18. Thought / D. Concepts / 2. Origin of Concepts / b. Empirical concepts
All our ideas derive either from sensation, or from inner reflection [Locke]
     Full Idea: External material things, as the objects of sensation; and the operations of our own minds within, as the objects of reflection, are to me the only originals from whence all our ideas take their beginning.
     From: John Locke (Essay Conc Human Understanding (2nd Ed) [1694], 2.01.04)
     A reaction: The obvious opposition comes from claims about innate ideas. That a great deal is innate is fairly obvious, but it seems very hard to demonstrate that any of it qualifies as 'ideas'.
Simple ideas are produced in us by external things, and they match their appearances [Locke]

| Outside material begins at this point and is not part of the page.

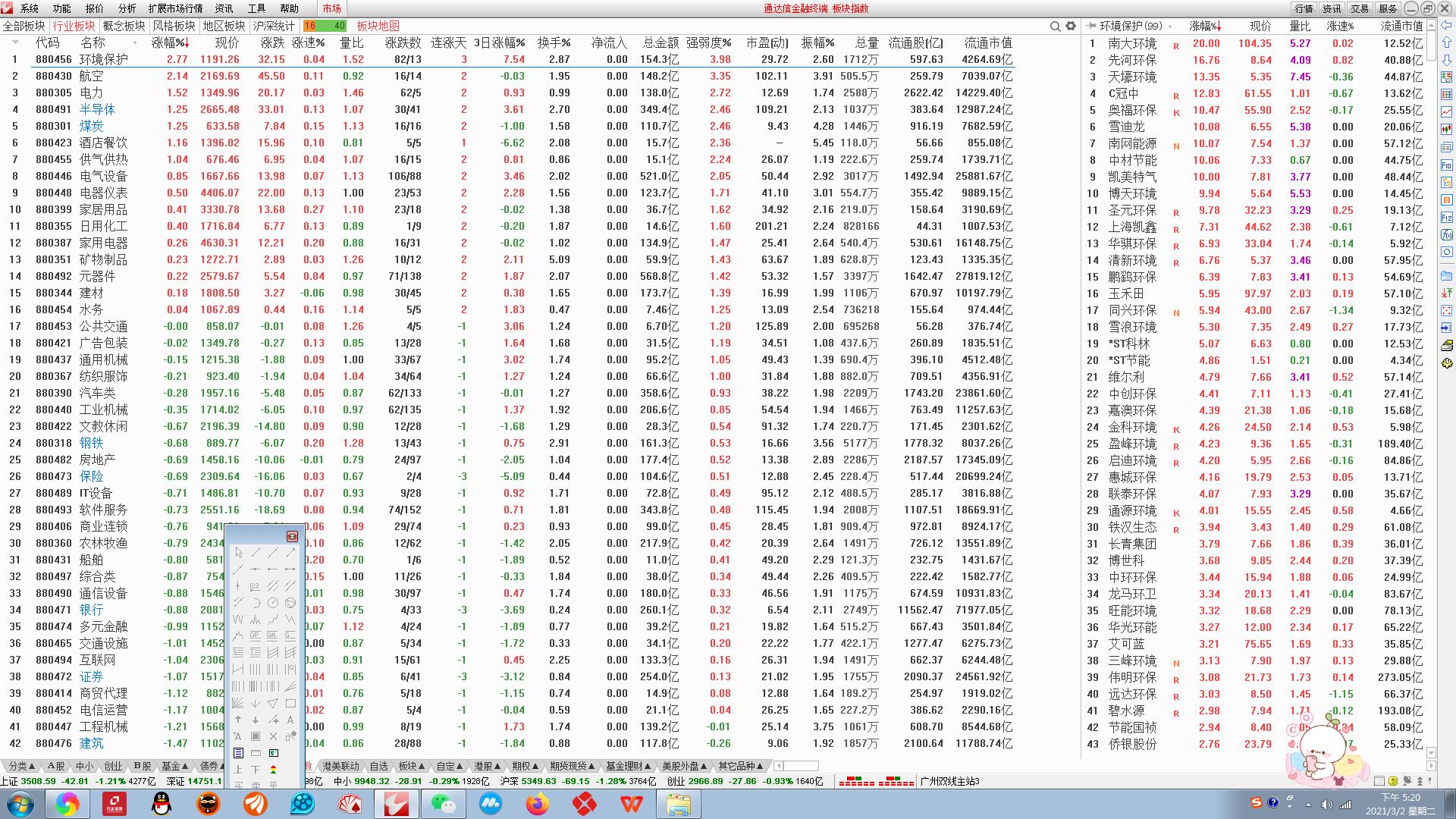Click the 板块地图 link
The image size is (1456, 819).
(378, 26)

     Full Idea: Simple ideas are not fictions of our fancies, but the natural and regular productions of things without us, really operating upon us. ...They represent to us things under those appearances which they are fitted to produce in us.
     From: John Locke (Essay Conc Human Understanding (2nd Ed) [1694], 4.04.04)
     A reaction: Quoted by Jenkins to support her arguments for empirical knowledge being encoded in our concepts (which then produce a priori knowledge). I approve. This is the sort of realism in Locke which Berkeley and Hume shy away from.
18. Thought / D. Concepts / 2. Origin of Concepts / c. Nativist concepts
Innate ideas are nothing, if they are in the mind but we are unaware of them [Locke]
     Full Idea: To say a Notion is imprinted n the Mind, and yet at the same time to say, that the mind is ignorant of it, and never yet took notice of it, is to make this Impression nothing.
     From: John Locke (Essay Conc Human Understanding (2nd Ed) [1694], 1.02.05)
     A reaction: Not much of an argument, given that Locke would accept that we remember things, but have enormous difficulty recalling them. The introspective evidence of innateness I take to be the obviousness of a new idea, when it strikes.